| GIVEN PROBLEM |
Continue the passage on the history of vocational education and training in Poland from the point where it stops.

| EXCERPTED PASSAGE |
((

Q4. How well-established are apprenticeship schemes in your country?

A long history (before 2000)
A recent history (in 2000s)
Pilot scheme

Small and medium-sized crafts have been traditionally engaged in the training of students for many years. According to the Polish Craft Association practical learning an occupation at the workplace dates back in Poland to medieval times.[3] This long history in crafts and other trades includes i.a. the Act of 31 December 1816 in the matter of organization of crafts, arts and trades, Journal of Laws 1816, no. 17, item 4, p.114[1].

The following periods in VET development can be distinguished in Poland since the country regained its independence in 1918:

The period between two world wars: three types of schools existed,  those preparing for the profession, vocational secondary schools (gymnasia), and vocational lyceums. Also, factories took part in training skilled workers by creating workplace schools or workshops dedicated to learning the profession.
The communist period from the end of World War II until 1989: vocational education was not under the remit of the Ministry of Education and the following types of schools were created: basic vocational school, technical school, vocational preparation school (as well as agricultural), designed for adolescents over 16 years of age. Experts of that time stressed the importance of workplace schools and at the same time pointed out to their deficiencies, such as considerable dispersion throughout the country, division into too small organizational units and adaptation to the needs of a single company. They also emphasised the importance of workplaces in creating the conditions for the implementation of practical training, practice and traineeships. In this period VET was characterized by overloaded programmes and manuals, traditional teaching methods, poorly equipped school workshops and laboratories, graduates’ inability to use the acquired knowledge in practice and to work with other people.

))

| DATASET SECTION |
((

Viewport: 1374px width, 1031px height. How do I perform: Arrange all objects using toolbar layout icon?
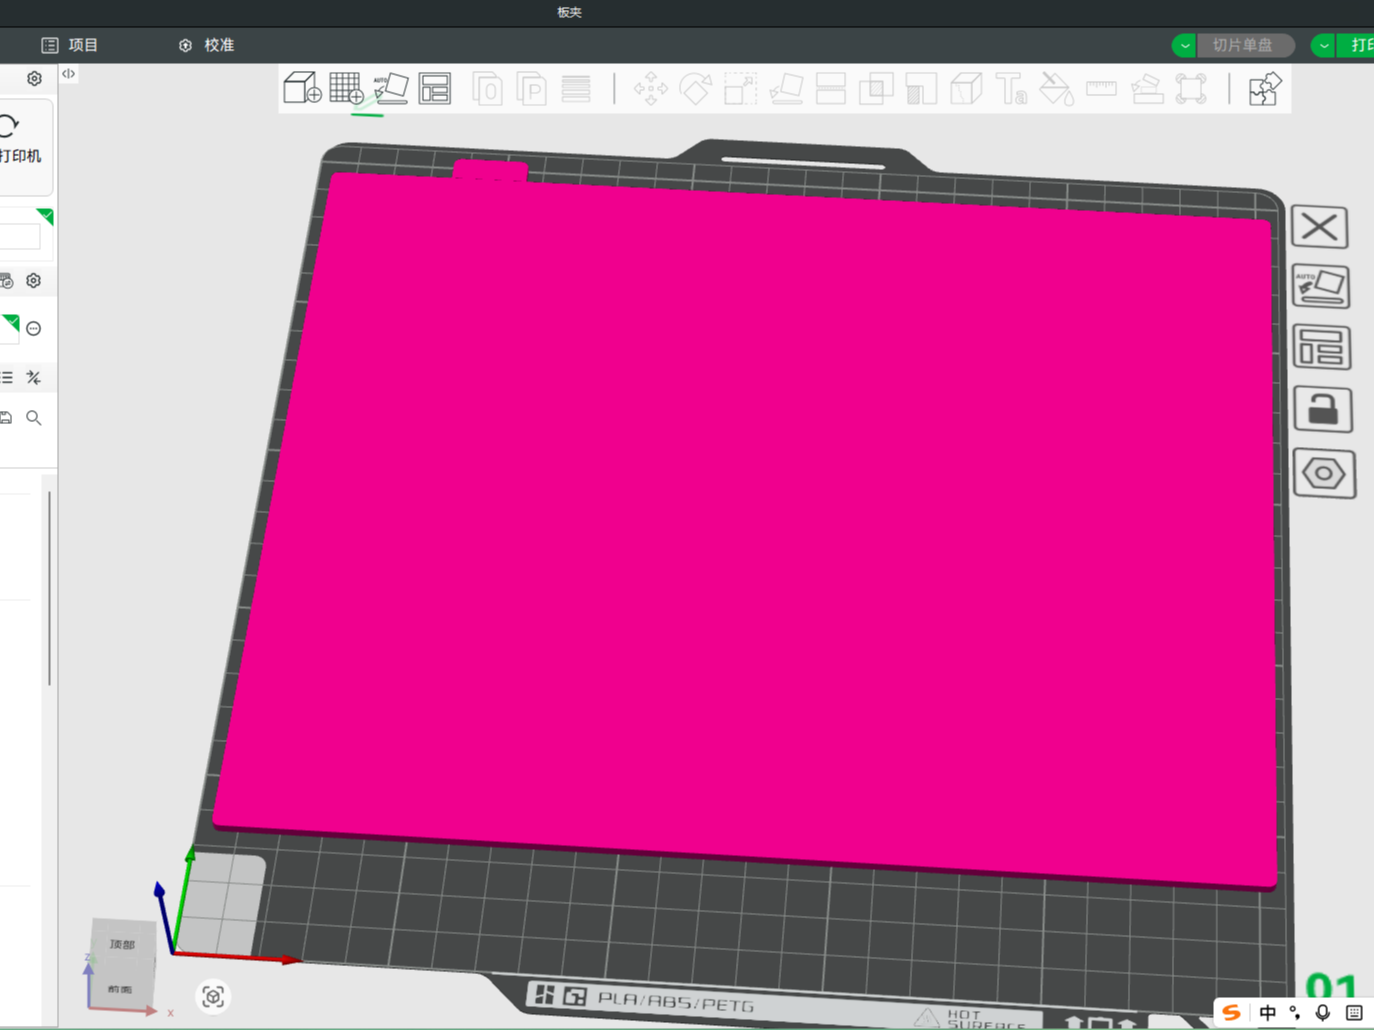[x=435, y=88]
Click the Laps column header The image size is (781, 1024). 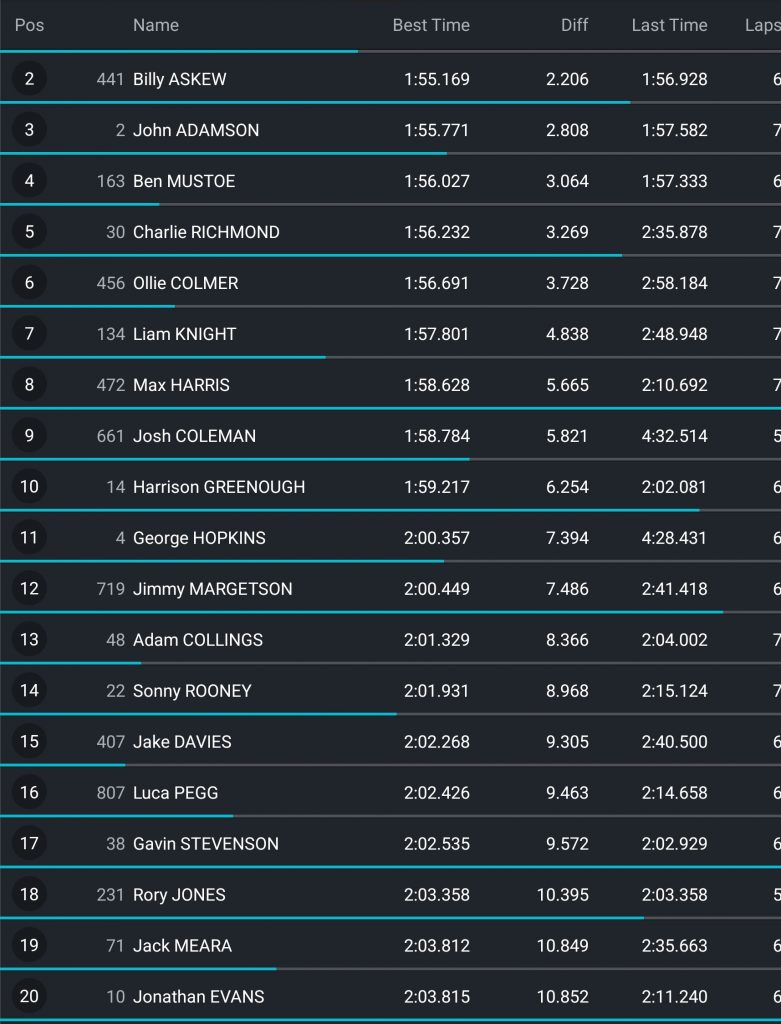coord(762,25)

))

| EXERCISE RESPONSE |
The post-1989 period of educational reforms: especially since 2012 reforms are directed particularly at vocational and continuing education. Since 2017 as well as 2019 attentions is given to the school-based VET technical classes (technikum) and lately the 2nd level branch schools, which are based on other forms of practical training, and not apprenticeships. Incentives are given for employers to participate in these levels rather in the levels where apprenticeship is offered (1st level branch schools, replacing the former basic vocational schools). Juvenile workers (apprentices) are not appreciated in the way, that technical students are – especially from public schools. Both the number of juvenile workers and the level of subsidies for apprentices are decreasing: subsidies for an apprentice are three times lower than those earmarked for a student of school-based programmes.

Despite some positive developments in terms of apprentices’ remuneration and incentives for employers (see Q32 and Q13 on the relevant Polish apprenticeship scheme fiche), during the reform of 2019, new obstacles for employers that wanted to train an apprentice were added. Employers are required to have written ascertainment by school directors on the conditions of practical vocational preparation – and get it even before the recruitment processes at schools. Another major obstacle for SMEs is that each employer interested in apprenticeship needs to prepare and attach 6-7 documents to the apprenticeship agreement. We assume that the recent changes in the Polish VET system will extend the decrease of the apprentices’ numbers.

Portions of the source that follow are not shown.